I hate to break it to you, but dieting is not a lifestyle.
That program – you know the one with the limited foods list and cap on calories? It can not support you long term. That “cleanse” that was supposed to last a couple weeks (but you’ve been using to control your weight for the last few years)? It needs to die.
Calorie deficits, no matter how they’re packaged: intermittent fasting, clean eating, veganism, juice fasts, meal replacements, keto, plant-based keto and so many more – are meant to be short term phases, not the dominant theme of your year – year after year after year.
Here are 5 ways to know if you’ve earned the right to be in a calorie deficit. This ensures that the calorie deficit actually produces the results that you want because there’s nothing like intentionally limiting your food and not seeing your body change!
If you’ve spent a significant amount of time not dieting
Short term fat loss phases are earned after spending a significant amount of time not attempting to do so. Hear that again, fat loss phases are earned after not attempting to do so for a very long time – perhaps most of the year, in fact.
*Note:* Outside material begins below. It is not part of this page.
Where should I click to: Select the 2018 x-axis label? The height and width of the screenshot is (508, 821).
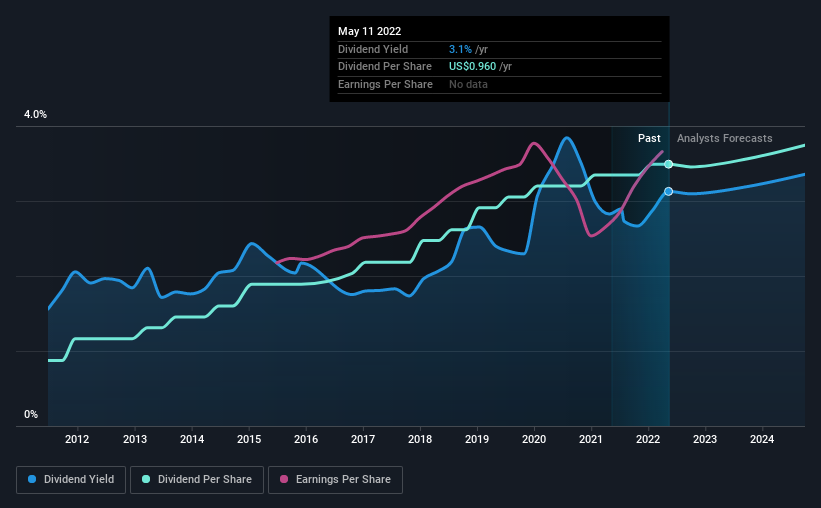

Having a predictable, relatively easy fat loss phase results from spending significant time in maintenance or weight and body composition stability. Remember, the metabolism is dynamic and flexes with calorie consumption. If you’ve been restricting for a long time and are currently surviving on very low calories, your metabolism has adapted to that reduced calorie intake. Dropping calories even lower is not the answer. Alternatively, if you’ve been maintaining your weight and body composition, sleep well, perform great, and generally feel awesome you might be ready for a short, temporary fat loss phase.
If your hormones are happy
If your goal is a relatively easy, short and painless fat loss phase, best believe your hormones should be in a good place. Things like brain fog, fatigue, poor sleep quality, low moods, dry skin, brittle hair, irregular menstrual cycles, terrible PMS, and acne might be signs and symptoms that something is up with hormones and therefore, starting a cut is not a good idea. Work on those things first.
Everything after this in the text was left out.